W tym przejmującym dniu
powinien już przestać odczuwać zaszokowanie, ale we wszystkim powinno
się mieć umiar. Podejrzewał, że Sasuke postanowił się z nim brutalnie
zabawić, bo jego brat siedział właśnie niedorzecznie rozluźniony i
najspokojniej w świecie zapewniał, że spróbuje właśnie Tego dania.
Nie liczyło się to, że
Sasuke wprost nienawidził owej potrawy, o której mógłby napisać
porywający, bogaty w przejmujące, poetyckie sformułowania esej, po
którym każdemu odechciałoby się jedzenia, czy choćby patrzenia na
zaserwowaną pięciogwiazdkową zawartość miski ukrytą pod systematyczną
nazwą- ramen.
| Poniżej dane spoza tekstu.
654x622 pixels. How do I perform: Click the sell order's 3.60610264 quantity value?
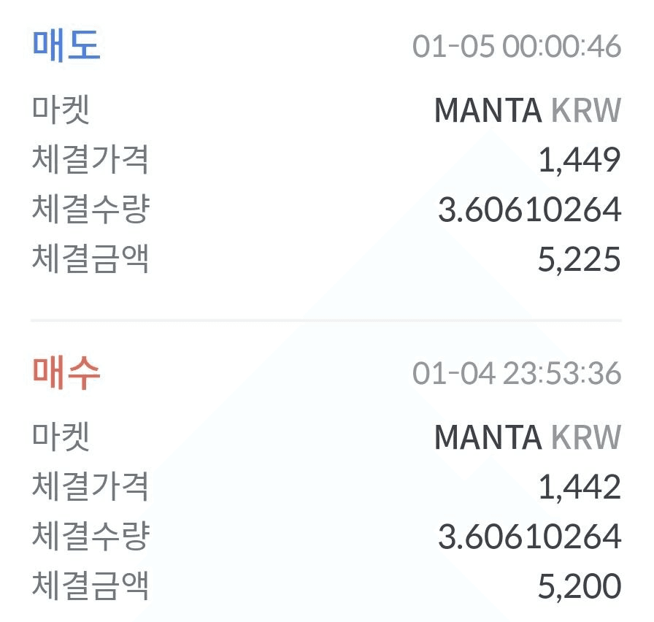click(x=529, y=210)
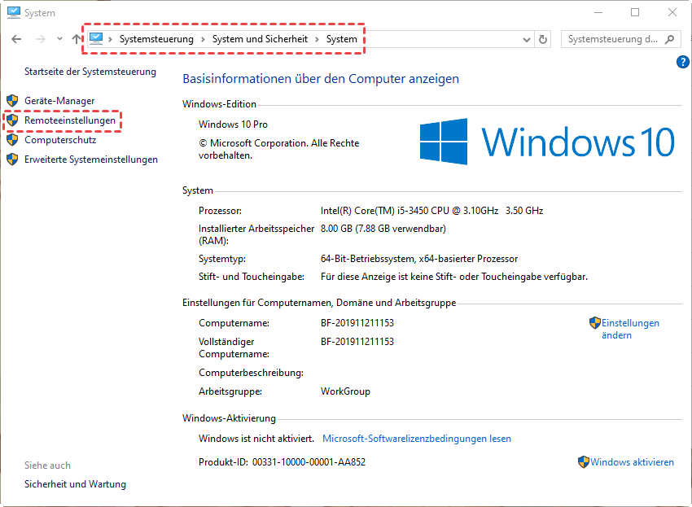
Task: Click the Systemsteuerung search input field
Action: [x=613, y=39]
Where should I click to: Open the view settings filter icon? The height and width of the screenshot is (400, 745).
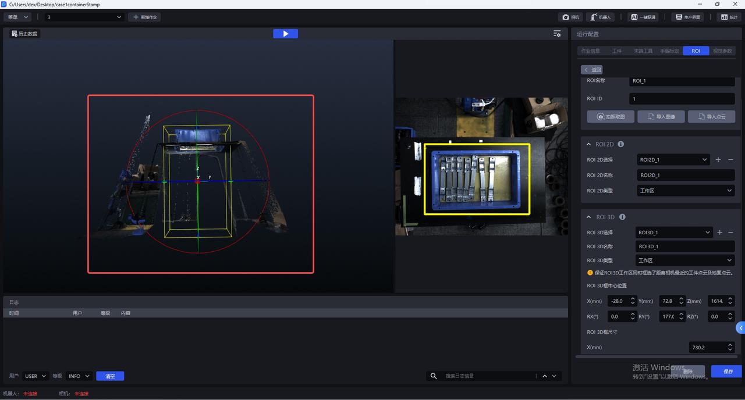(557, 34)
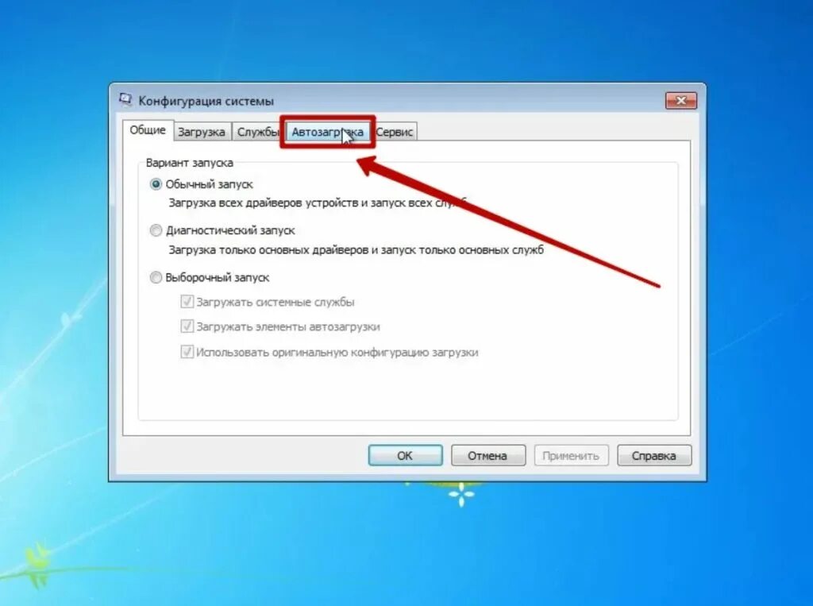
Task: Confirm with the OK button
Action: click(406, 456)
Sasuke miał niesamowity dar przekonywania, zwłaszcza jeśli
chodziło o wszelkie sposoby na szybkie i proste zniechęcenie ludzi,
które najczęściej były przez lata udoskonalane i stosowane, w jego
przypadku, w najzwyklejszych kontaktach międzyludzkich.
Teraz już jadąc w stronę
urzędu miasta nie potrafił spokojnie usiedzieć i wiercił się
niemiłosiernie na fotelu. Zawsze był energicznym człowiekiem, a takie
przeżycia jeszcze bardziej go pobudzały i nie potrafiły w żadnym wypadku
uspokoić jego rozszalałych, kumulujących się teorii.
W toalecie miał czas na
pozbieranie myśli, ale gdy podano mu dokładkę tych niesamowitości
wyczuł, że dosięgną swojego limitu, gdzie mózg potrzebował lekkiego
odpoczynku i małego wsparcia w postaci ziółek, czy innego otumaniającego
trunku.
- Jeśli chcesz się
podrapać po dupie to zatrzymaj się i zrób to normalnie, a nie
siedziskiem - warknął Sasuke, który za wszelką cenę nie chciał spoglądać w
stronę kręcącego się na fotelu brata. Jednak irytacja wzięła górę już
po pięciu minutach, co i również wskazywało w jak dobrym humorze był
Sasuke.
Zazwyczaj od razu
ukazywał swoje wkurzenie na wybryki Itachiego, nie mówiąc już o
działaniach, które mogą zirytować normalnego człowieka, bo skrzypienie
siedziska oraz odgłos ocierającego się materiału jego dżinsów w stylu
Baggy o skórzaną tapicerkę mógł na dłuższą metę przyprawić o ból głowy
każdego, a nie jedynie typowo znerwicowanego Sasuke.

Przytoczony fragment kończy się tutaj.